Prüfung

Frage 1

Prüferin: Welche zusätzlichen Zustimmungserfordernisse bestehen, wenn in einer Rechtsverordnung Anforderungen für radioaktive Arzneimittel oder für Arzneimittel geregelt werden sollen, die bei der Herstellung ionisierenden Strahlen ausgesetzt sind?

Bei Regelungen zu radioaktiven Arzneimitteln oder zu Arzneimitteln, die bei der Herstellung ionisierenden Strahlen ausgesetzt sind, reicht die Verordnungsermächtigung des Bundesministeriums für Gesundheit nicht allein aus. In diesen Fällen ist – neben dem Einvernehmen mit dem Bundesministerium für Wirtschaft und Energie – zusätzlich die Zustimmung des für den Umweltschutz zuständigen Bundesministeriums erforderlich (im Gesetz als „Bundesministerium für Umwelt …“ beschrieben). Damit wird dem besonderen Gefahren- und Schutzbereich des Strahlenschutzes Rechnung getragen.

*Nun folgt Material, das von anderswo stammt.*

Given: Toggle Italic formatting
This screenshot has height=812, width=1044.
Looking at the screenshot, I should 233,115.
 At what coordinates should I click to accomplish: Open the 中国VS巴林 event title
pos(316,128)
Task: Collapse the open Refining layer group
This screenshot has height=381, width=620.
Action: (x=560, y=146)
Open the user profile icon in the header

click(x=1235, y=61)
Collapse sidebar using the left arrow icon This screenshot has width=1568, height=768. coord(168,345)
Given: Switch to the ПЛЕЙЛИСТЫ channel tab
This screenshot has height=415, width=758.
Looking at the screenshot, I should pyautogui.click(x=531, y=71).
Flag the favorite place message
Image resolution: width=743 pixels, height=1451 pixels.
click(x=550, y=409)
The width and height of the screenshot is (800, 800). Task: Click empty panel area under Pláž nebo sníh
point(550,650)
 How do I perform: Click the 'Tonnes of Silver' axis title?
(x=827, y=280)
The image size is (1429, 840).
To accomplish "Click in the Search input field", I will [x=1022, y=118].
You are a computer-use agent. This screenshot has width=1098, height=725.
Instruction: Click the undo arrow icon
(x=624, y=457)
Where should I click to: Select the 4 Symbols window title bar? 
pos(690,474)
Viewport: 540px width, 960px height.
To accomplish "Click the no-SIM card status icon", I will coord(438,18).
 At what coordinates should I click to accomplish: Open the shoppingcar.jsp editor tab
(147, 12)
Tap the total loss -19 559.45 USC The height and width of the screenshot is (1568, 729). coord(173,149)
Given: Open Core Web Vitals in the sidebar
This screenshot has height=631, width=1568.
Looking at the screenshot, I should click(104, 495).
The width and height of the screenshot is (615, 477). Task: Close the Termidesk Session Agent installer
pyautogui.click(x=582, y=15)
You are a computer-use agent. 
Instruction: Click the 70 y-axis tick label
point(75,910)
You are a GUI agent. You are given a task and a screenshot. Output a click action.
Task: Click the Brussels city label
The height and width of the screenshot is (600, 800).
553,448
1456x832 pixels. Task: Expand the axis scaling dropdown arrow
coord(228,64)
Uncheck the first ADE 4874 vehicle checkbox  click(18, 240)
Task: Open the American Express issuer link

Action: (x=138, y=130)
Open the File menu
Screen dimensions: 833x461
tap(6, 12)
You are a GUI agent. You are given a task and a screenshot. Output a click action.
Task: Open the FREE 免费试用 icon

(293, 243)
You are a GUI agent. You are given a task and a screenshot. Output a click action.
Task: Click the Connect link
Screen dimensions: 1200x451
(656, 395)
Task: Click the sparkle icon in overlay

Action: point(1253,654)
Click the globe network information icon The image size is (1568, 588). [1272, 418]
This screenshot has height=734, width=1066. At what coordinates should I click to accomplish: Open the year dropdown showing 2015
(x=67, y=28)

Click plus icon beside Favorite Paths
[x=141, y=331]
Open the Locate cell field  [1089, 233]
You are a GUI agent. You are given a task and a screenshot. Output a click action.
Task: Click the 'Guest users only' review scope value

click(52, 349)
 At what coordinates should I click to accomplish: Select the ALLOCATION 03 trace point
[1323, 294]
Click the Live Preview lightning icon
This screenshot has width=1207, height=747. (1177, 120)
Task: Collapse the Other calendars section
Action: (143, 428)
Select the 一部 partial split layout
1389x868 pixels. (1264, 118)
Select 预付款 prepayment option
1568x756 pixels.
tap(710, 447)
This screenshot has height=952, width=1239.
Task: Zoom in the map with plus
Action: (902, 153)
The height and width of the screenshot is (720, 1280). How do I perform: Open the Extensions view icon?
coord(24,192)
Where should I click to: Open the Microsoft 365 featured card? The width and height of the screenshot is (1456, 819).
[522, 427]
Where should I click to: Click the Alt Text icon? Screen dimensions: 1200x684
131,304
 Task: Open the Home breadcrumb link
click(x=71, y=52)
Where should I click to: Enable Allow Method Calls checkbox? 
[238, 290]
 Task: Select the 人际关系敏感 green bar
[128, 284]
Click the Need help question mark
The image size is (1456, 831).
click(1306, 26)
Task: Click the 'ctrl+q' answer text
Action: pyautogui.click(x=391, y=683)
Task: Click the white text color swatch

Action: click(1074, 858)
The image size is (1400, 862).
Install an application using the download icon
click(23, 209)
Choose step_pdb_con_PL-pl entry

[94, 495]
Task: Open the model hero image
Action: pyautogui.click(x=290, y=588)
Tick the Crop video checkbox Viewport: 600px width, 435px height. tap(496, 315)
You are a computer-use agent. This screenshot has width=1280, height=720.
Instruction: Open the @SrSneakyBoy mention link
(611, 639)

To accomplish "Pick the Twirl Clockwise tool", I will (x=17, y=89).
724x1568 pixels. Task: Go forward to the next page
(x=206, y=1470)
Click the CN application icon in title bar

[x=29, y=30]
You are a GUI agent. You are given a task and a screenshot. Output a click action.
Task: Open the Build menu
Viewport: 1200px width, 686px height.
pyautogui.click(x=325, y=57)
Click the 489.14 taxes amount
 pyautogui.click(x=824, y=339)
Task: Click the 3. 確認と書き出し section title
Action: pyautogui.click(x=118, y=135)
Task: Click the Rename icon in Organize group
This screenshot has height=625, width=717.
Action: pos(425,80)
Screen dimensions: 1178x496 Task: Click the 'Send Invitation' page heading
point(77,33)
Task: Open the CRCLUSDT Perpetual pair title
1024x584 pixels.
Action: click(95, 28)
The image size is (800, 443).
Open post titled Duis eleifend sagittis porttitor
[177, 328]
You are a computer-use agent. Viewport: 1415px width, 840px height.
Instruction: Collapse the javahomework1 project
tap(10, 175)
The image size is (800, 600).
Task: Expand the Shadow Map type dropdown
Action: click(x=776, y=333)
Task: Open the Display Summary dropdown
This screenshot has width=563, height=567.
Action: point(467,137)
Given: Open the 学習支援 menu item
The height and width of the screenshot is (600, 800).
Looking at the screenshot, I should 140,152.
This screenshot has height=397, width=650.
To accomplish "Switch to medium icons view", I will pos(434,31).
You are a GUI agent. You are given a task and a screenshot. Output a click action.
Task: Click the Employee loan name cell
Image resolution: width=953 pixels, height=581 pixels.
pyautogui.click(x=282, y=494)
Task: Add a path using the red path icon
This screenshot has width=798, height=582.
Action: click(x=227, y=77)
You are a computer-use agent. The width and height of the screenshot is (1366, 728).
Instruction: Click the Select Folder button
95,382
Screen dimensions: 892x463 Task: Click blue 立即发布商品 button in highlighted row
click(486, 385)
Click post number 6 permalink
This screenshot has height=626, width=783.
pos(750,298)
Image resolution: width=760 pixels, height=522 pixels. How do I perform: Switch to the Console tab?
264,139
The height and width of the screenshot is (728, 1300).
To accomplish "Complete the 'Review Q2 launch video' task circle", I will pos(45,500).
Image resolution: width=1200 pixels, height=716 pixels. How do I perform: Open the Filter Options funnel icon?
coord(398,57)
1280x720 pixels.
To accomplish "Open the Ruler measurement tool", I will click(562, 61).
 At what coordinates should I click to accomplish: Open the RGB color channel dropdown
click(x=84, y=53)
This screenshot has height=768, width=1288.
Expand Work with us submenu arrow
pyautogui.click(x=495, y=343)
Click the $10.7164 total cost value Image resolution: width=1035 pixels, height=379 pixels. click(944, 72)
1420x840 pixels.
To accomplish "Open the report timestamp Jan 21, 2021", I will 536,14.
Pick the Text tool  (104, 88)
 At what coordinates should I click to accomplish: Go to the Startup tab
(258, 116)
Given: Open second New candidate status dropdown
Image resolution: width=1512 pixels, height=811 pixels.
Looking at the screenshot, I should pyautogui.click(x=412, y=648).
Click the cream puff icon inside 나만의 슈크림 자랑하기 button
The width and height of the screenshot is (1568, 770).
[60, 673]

Examens-Tipp: Wenn du in der Prüfung nach „Wer erlässt das?“ gefragt wirst: immer sauber dreistufig antworten (BMG → Einvernehmen mit BMWK → bei Strahlenfällen zusätzlich Zustimmung Umweltministerium). Das zeigt, dass du Zustimmungs-/Einvernehmenskonstellationen sicher auseinanderhältst.

Frage 2

Prüferin: Welche Tätigkeiten eines Betriebs oder einer Einrichtung führen dazu, dass er grundsätzlich in den Anwendungsbereich der aufgrund der Verordnungsermächtigung erlassenen Betriebsverordnungen fällt?

Erfasst sind Betriebe oder Einrichtungen, die mit Arzneimitteln in typischen Stationen der Wertschöpfungskette befasst sind. Dazu zählen insbesondere Tätigkeiten wie:

  • Verbringen in den Geltungsbereich des AMG (Import)
  • Entwickeln
  • Herstellen
  • Prüfen
  • Lagern
  • Verpacken
  • In den Verkehr bringen
  • Handeln

Der Anwendungsbereich ist dabei weit gefasst und bezieht sich ausdrücklich nicht nur auf Fertigarzneimittel, sondern auch auf Wirkstoffe, Hilfsstoffe und Gewebe. Außerdem können die Regelungen auch Personen erfassen, die solche Tätigkeiten berufsmäßig ausüben.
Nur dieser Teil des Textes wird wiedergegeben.